TASKS AND EXERCISES:
1. List every date that appears in the KVM patch reply.
2. Reproduce word for word the part of the KVM patch reply starting with "Date: Thu May" and going on through "VM-Entry consistency check.".

# START OF EXCERPTED PASSAGE

Re: [PATCH v3 01/10] KVM: VMX: Refresh GUEST_PENDING_DBG_EXCEPTIONS.BS on all injected #DBs

From: Hou Wenlong

Date: Thu May 21 2026 - 08:39:17 EST


On Wed, May 20, 2026 at 09:11:20AM -0700, Sean Christopherson wrote:
> On Fri, May 15, 2026, Sean Christopherson wrote:
> > Move KVM's stuffing of GUEST_PENDING_DBG_EXCEPTIONS.BS when RFLAGS.TF=1 and
> > MOV/POP SS or STI blocking is active into the exception injection code so
> > that KVM fixes up the VMCS for all injected #DBs, not only those that are
> > reflected back into the guest after #DB interception. E.g. if KVM queues
> > a #DB in the emulator, or more importantly if userspace does save/restore
> > exactly on the #DB+shadow boundary, then KVM needs to massage the VMCS to
> > avoid the VM-Entry consistency check.

# END OF EXCERPTED PASSAGE
# START OF SOURCE DATA

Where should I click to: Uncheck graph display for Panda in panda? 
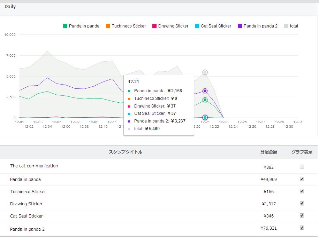(302, 179)
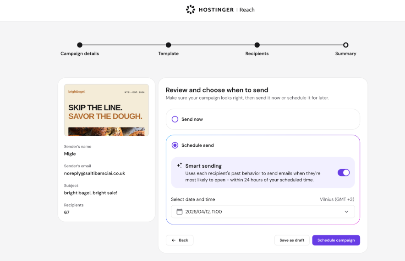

# END OF SOURCE DATA

TASK RESPONSES:
1.
Thu May 21 2026
Wed May 20 2026
Fri May 15 2026

2.
Date: Thu May 21 2026 - 08:39:17 EST


On Wed, May 20, 2026 at 09:11:20AM -0700, Sean Christopherson wrote:
> On Fri, May 15, 2026, Sean Christopherson wrote:
> > Move KVM's stuffing of GUEST_PENDING_DBG_EXCEPTIONS.BS when RFLAGS.TF=1 and
> > MOV/POP SS or STI blocking is active into the exception injection code so
> > that KVM fixes up the VMCS for all injected #DBs, not only those that are
> > reflected back into the guest after #DB interception. E.g. if KVM queues
> > a #DB in the emulator, or more importantly if userspace does save/restore
> > exactly on the #DB+shadow boundary, then KVM needs to massage the VMCS to
> > avoid the VM-Entry consistency check.